#### [GIVEN PROBLEM]
Copy out every one of the rows below word for word, leaving none out and changing nothing.

-- START EXTRACTED DATA --

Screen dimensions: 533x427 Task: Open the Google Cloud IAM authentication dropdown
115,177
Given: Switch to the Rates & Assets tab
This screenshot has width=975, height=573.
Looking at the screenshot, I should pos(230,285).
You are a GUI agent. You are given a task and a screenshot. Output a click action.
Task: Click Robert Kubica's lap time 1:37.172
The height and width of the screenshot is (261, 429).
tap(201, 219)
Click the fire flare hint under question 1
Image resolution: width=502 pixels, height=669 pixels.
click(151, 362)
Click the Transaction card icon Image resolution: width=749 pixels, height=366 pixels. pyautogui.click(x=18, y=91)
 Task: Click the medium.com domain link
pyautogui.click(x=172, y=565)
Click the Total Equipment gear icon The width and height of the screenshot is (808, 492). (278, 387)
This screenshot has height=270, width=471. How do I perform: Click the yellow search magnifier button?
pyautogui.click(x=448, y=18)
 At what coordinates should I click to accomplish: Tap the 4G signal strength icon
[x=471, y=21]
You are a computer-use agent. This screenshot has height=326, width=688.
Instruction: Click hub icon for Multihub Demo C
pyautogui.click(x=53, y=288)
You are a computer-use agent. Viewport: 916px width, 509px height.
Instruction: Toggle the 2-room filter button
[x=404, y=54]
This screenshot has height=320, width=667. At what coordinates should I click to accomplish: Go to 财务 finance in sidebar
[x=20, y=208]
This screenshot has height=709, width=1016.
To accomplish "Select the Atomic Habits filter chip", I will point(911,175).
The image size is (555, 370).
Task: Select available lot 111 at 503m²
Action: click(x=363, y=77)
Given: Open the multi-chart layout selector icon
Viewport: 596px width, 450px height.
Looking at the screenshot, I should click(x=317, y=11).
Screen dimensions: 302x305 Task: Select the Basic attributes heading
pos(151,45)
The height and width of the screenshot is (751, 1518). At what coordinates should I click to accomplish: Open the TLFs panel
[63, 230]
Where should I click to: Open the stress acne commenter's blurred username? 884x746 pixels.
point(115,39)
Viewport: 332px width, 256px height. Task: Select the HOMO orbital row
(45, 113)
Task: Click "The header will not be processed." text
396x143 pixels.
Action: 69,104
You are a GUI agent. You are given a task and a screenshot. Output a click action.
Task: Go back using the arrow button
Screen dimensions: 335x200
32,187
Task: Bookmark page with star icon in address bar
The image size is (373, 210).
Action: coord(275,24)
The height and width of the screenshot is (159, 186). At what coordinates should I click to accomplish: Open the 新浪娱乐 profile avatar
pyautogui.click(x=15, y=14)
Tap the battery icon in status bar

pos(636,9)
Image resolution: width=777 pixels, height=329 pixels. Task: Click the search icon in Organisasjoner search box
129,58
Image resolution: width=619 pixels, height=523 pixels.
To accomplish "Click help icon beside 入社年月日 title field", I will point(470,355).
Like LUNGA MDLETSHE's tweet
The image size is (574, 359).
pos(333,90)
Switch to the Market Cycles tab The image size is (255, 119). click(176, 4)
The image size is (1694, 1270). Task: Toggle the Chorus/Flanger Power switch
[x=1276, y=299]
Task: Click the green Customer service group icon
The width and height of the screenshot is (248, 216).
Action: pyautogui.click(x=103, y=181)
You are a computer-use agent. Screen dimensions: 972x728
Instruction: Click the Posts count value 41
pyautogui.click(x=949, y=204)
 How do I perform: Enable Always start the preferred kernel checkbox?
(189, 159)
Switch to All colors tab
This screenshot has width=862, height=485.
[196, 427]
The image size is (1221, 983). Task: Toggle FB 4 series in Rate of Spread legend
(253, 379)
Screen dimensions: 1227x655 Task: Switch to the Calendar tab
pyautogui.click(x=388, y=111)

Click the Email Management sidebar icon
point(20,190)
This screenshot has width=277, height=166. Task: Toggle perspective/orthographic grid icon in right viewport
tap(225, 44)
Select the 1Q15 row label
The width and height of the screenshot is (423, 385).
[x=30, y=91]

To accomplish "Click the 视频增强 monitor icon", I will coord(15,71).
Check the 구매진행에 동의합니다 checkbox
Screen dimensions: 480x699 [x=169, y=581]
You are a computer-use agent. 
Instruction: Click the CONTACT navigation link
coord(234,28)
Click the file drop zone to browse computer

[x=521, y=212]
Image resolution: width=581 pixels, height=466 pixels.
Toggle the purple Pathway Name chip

-- END EXTRACTED DATA --

#### [RESULT OF THE TASK]
Screen dimensions: 533x427 Task: Open the Google Cloud IAM authentication dropdown
115,177
Given: Switch to the Rates & Assets tab
This screenshot has width=975, height=573.
Looking at the screenshot, I should pos(230,285).
You are a GUI agent. You are given a task and a screenshot. Output a click action.
Task: Click Robert Kubica's lap time 1:37.172
The height and width of the screenshot is (261, 429).
tap(201, 219)
Click the fire flare hint under question 1
Image resolution: width=502 pixels, height=669 pixels.
click(151, 362)
Click the Transaction card icon Image resolution: width=749 pixels, height=366 pixels. pyautogui.click(x=18, y=91)
 Task: Click the medium.com domain link
pyautogui.click(x=172, y=565)
Click the Total Equipment gear icon The width and height of the screenshot is (808, 492). (278, 387)
This screenshot has height=270, width=471. How do I perform: Click the yellow search magnifier button?
pyautogui.click(x=448, y=18)
 At what coordinates should I click to accomplish: Tap the 4G signal strength icon
[x=471, y=21]
You are a computer-use agent. This screenshot has height=326, width=688.
Instruction: Click hub icon for Multihub Demo C
pyautogui.click(x=53, y=288)
You are a computer-use agent. Viewport: 916px width, 509px height.
Instruction: Toggle the 2-room filter button
[x=404, y=54]
This screenshot has height=320, width=667. At what coordinates should I click to accomplish: Go to 财务 finance in sidebar
[x=20, y=208]
This screenshot has height=709, width=1016.
To accomplish "Select the Atomic Habits filter chip", I will point(911,175).
The image size is (555, 370).
Task: Select available lot 111 at 503m²
Action: click(x=363, y=77)
Given: Open the multi-chart layout selector icon
Viewport: 596px width, 450px height.
Looking at the screenshot, I should click(x=317, y=11).
Screen dimensions: 302x305 Task: Select the Basic attributes heading
pos(151,45)
The height and width of the screenshot is (751, 1518). At what coordinates should I click to accomplish: Open the TLFs panel
[63, 230]
Where should I click to: Open the stress acne commenter's blurred username? 884x746 pixels.
point(115,39)
Viewport: 332px width, 256px height. Task: Select the HOMO orbital row
(45, 113)
Task: Click "The header will not be processed." text
396x143 pixels.
Action: 69,104
You are a GUI agent. You are given a task and a screenshot. Output a click action.
Task: Go back using the arrow button
Screen dimensions: 335x200
32,187
Task: Bookmark page with star icon in address bar
The image size is (373, 210).
Action: coord(275,24)
The height and width of the screenshot is (159, 186). At what coordinates should I click to accomplish: Open the 新浪娱乐 profile avatar
pyautogui.click(x=15, y=14)
Tap the battery icon in status bar

pos(636,9)
Image resolution: width=777 pixels, height=329 pixels. Task: Click the search icon in Organisasjoner search box
129,58
Image resolution: width=619 pixels, height=523 pixels.
To accomplish "Click help icon beside 入社年月日 title field", I will point(470,355).
Like LUNGA MDLETSHE's tweet
The image size is (574, 359).
pos(333,90)
Switch to the Market Cycles tab The image size is (255, 119). click(176, 4)
The image size is (1694, 1270). Task: Toggle the Chorus/Flanger Power switch
[x=1276, y=299]
Task: Click the green Customer service group icon
The width and height of the screenshot is (248, 216).
Action: pyautogui.click(x=103, y=181)
You are a computer-use agent. Screen dimensions: 972x728
Instruction: Click the Posts count value 41
pyautogui.click(x=949, y=204)
 How do I perform: Enable Always start the preferred kernel checkbox?
(189, 159)
Switch to All colors tab
This screenshot has width=862, height=485.
[196, 427]
The image size is (1221, 983). Task: Toggle FB 4 series in Rate of Spread legend
(253, 379)
Screen dimensions: 1227x655 Task: Switch to the Calendar tab
pyautogui.click(x=388, y=111)

Click the Email Management sidebar icon
point(20,190)
This screenshot has width=277, height=166. Task: Toggle perspective/orthographic grid icon in right viewport
tap(225, 44)
Select the 1Q15 row label
The width and height of the screenshot is (423, 385).
[x=30, y=91]

To accomplish "Click the 视频增强 monitor icon", I will coord(15,71).
Check the 구매진행에 동의합니다 checkbox
Screen dimensions: 480x699 [x=169, y=581]
You are a computer-use agent. 
Instruction: Click the CONTACT navigation link
coord(234,28)
Click the file drop zone to browse computer

[x=521, y=212]
Image resolution: width=581 pixels, height=466 pixels.
Toggle the purple Pathway Name chip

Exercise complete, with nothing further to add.